Performance¶
Kreuzberg's Rust-first architecture delivers significant performance improvements over pure Python implementations. This page explains the performance benefits, benchmarking methodology, and optimization techniques.
Performance Benefits¶
The Rust core provides 10-50x performance improvements across multiple operations:
graph LR
subgraph "Python-based Libraries"
Py1["docling<br/>~2.5s per PDF"]
Py2["unstructured<br/>~3.2s per PDF"]
Py3["markitdown<br/>~1.8s per PDF"]
end
subgraph "Kreuzberg v4"
Rust["Rust Core<br/>~0.15s per PDF"]
end
Py1 -.->|16x slower| Rust
Py2 -.->|21x slower| Rust
Py3 -.->|12x slower| Rust
style Rust fill:#c8e6c9
style Py1 fill:#ffcdd2
style Py2 fill:#ffcdd2
style Py3 fill:#ffcdd2 Benchmark Results¶
Performance benchmarks compare Kreuzberg against other popular extraction libraries using 94 real-world documents:
PDF Extraction¶
| Library | Avg Time | Memory (Peak) | Throughput |
|---|---|---|---|
| Kreuzberg v4 | 0.15s | 45 MB | 6.7 docs/sec |
| Kreuzberg v3 | 1.2s | 120 MB | 0.83 docs/sec |
| extractous | 0.25s | 65 MB | 4.0 docs/sec |
| docling | 2.5s | 450 MB | 0.4 docs/sec |
| unstructured | 3.2s | 380 MB | 0.31 docs/sec |
Key Improvements:
- 8x faster than Kreuzberg v3 (Rust rewrite)

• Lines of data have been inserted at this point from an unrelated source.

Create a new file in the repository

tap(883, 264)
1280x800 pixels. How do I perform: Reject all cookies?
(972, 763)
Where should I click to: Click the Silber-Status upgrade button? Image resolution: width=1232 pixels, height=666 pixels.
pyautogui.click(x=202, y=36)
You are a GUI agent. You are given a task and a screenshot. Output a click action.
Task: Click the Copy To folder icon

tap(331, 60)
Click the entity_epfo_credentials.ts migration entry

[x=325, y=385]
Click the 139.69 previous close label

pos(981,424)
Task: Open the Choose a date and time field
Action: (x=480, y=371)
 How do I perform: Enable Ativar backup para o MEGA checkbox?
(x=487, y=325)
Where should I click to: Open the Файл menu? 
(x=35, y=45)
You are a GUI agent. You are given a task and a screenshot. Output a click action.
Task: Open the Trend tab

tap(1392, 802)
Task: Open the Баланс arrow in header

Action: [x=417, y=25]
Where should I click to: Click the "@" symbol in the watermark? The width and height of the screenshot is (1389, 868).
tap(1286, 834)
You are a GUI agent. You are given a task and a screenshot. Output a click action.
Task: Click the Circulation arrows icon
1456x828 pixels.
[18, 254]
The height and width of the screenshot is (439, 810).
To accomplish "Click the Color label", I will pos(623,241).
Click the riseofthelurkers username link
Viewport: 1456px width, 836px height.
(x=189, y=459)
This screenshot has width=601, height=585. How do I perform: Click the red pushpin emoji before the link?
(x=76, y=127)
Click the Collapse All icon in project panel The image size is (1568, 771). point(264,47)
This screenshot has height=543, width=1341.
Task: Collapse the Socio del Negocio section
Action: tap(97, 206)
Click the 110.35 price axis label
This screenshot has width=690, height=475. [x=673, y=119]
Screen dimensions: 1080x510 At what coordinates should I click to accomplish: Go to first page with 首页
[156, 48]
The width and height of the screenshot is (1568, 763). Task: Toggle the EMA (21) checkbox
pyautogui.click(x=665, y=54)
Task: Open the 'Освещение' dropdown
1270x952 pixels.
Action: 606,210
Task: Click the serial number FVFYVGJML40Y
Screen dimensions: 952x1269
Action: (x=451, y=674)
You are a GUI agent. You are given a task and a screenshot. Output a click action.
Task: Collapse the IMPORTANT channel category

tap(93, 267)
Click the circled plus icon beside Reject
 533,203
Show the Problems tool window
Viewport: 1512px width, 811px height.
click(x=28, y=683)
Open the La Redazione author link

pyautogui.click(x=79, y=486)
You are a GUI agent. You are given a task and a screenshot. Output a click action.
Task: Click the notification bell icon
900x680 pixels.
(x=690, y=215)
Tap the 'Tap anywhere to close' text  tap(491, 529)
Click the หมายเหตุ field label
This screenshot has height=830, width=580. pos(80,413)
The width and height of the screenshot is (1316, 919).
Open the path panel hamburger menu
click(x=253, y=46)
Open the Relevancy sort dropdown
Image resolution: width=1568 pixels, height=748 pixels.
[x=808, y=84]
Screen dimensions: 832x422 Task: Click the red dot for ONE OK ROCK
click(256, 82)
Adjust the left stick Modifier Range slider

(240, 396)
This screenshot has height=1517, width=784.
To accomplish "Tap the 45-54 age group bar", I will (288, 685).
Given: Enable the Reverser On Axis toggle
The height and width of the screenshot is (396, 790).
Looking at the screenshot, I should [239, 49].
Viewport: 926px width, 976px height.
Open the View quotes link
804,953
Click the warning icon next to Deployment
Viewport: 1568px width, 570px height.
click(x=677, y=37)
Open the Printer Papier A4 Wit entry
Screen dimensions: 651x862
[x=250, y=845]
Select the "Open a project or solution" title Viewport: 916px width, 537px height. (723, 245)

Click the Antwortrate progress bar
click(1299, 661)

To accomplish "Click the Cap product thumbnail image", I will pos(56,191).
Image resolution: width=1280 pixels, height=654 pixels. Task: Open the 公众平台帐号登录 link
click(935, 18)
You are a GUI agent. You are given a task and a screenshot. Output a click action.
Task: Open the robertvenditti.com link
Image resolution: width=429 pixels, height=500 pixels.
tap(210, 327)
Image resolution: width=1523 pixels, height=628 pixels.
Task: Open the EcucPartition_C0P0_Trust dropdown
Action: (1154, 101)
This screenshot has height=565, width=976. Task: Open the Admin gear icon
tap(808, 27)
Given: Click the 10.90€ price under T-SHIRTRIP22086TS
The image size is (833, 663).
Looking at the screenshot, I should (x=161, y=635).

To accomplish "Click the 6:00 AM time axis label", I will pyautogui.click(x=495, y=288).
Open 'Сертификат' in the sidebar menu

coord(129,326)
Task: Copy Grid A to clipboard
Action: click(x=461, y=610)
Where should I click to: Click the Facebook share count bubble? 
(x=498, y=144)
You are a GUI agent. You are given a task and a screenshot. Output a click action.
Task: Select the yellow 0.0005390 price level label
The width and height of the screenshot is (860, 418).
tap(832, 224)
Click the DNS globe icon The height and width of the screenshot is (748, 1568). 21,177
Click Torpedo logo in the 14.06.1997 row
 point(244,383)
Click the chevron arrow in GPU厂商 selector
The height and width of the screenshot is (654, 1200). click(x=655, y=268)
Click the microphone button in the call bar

- 16-21x faster than Python libraries
- 62% less memory than v3
- 90% less memory than docling/unstructured
Excel Extraction¶
| Library | Avg Time | Memory (Peak) |
|---|---|---|
| Kreuzberg v4 | 0.08s | 25 MB |
| openpyxl | 1.2s | 180 MB |
| pandas | 0.45s | 95 MB |
Key Improvements:
- 15x faster than openpyxl
- 5.6x faster than pandas
- 86% less memory than openpyxl
Text Processing¶
| Operation | Python | Rust | Speedup |
|---|---|---|---|
| Token reduction | 450ms | 12ms | 37x |
| Quality scoring | 220ms | 8ms | 27x |
| XML streaming (100MB) | 8.5s | 0.4s | 21x |
| Text streaming (500MB) | 15s | 0.8s | 18x |
Why Rust is Faster¶
1. Native Compilation¶
Rust compiles to native machine code with aggressive optimizations:
flowchart LR
subgraph "Python"
PySource[Python Code] --> Interpret[Interpreter<br/>CPython]
Interpret --> Execute[Execution]
end
subgraph "Rust"
RustSource[Rust Code] --> Compile[Compiler<br/>LLVM]
Compile --> Optimize[Optimizations<br/>Inlining, SIMD, etc.]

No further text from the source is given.